Casa

I was his everything for a year, and he was mine. ‘He’ needs no name; he never provided one, but we knew each other quite intimately. He slept by my side for months, always said hello to strangers, who then became friends, and he called them by name. I never grew jealous; he never forgot me. He never asked my name either, but called me Casa. Home.

I knew he had a family to return to and I would never be his true home, but I played the part as best I could. I kept his warm and fed and he told me stories in exchange. This may seem feeble of me, but it was worth it. They were not fantastical nor were they fantastically told; I teased him endlessly for that. I sent his false starts and stutters back at him and tried to teach him to get on with it. Perhaps that was a bit cruel, but he grew more eloquent with time.

The stories he told were of his wife and children: how they met, why they argued, what made him fall and stay in love with her. He showed me pictures of them all the while and traced his wife’s flowing black hair. He had a way with words when he could manage to get them out.

“Soft and dark as a cold midnight just before snowfall.”

Those stories were close to his heart, and I tried to bring them close to mine, if only to keep more of him when he left.

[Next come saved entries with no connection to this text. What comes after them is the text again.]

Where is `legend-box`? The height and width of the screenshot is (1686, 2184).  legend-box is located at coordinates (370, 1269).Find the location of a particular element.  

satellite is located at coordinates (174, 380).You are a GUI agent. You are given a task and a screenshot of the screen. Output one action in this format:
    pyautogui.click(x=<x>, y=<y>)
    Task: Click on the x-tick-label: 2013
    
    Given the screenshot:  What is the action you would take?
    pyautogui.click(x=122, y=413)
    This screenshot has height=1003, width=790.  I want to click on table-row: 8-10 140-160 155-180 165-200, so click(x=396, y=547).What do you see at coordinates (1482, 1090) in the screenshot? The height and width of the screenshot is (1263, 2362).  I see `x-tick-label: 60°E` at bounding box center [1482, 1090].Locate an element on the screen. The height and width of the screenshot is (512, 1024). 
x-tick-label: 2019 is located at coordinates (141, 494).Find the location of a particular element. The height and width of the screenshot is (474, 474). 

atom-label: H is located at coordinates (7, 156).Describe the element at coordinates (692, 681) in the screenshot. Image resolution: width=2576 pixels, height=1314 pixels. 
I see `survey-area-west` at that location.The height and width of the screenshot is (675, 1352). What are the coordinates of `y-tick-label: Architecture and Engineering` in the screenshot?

He kept a growing stack of letters in his desk drawer that were impossible to send. He would usually read them out to me, his words reverberating off my metal sides, but this one he kept to himself. I grew curious and peeked when he was urgently called away. It was addressed only to his wife, rather than his family like the others. He started by saying the year had passed slowly and she would have at least a year’s worth of reading that he hoped would captivate her. He told her he was grateful for me, but I was suffocating him. He couldn’t wait to be rid of me; he wanted to be home again, he told her his heart was empty without her. Even with me.

Heartbreak. Pain ripped through me; even as the men hurried to their battle stations amid the sounding of alarms, I knew it was heartbreak. There was no time for the men to react and no peace for myself. Ice flooded the hollow space inside me and I began to sink. I no longer wanted to be his home, his Casa; it was all a lie after all, wasn’t it? Nevermind the sailors beside him who were suffering.

Still, I had been his home. I loved him, and now he was trapped inside me. Would he resent me for this? He placed his hands on my sides, a bit of calm in the chaos, and whispered, “Gracias.”

I broke my heart open and let him go. He survived, as did the rest of the men, but I kept the letters he wrote close to me, resting on the seabed.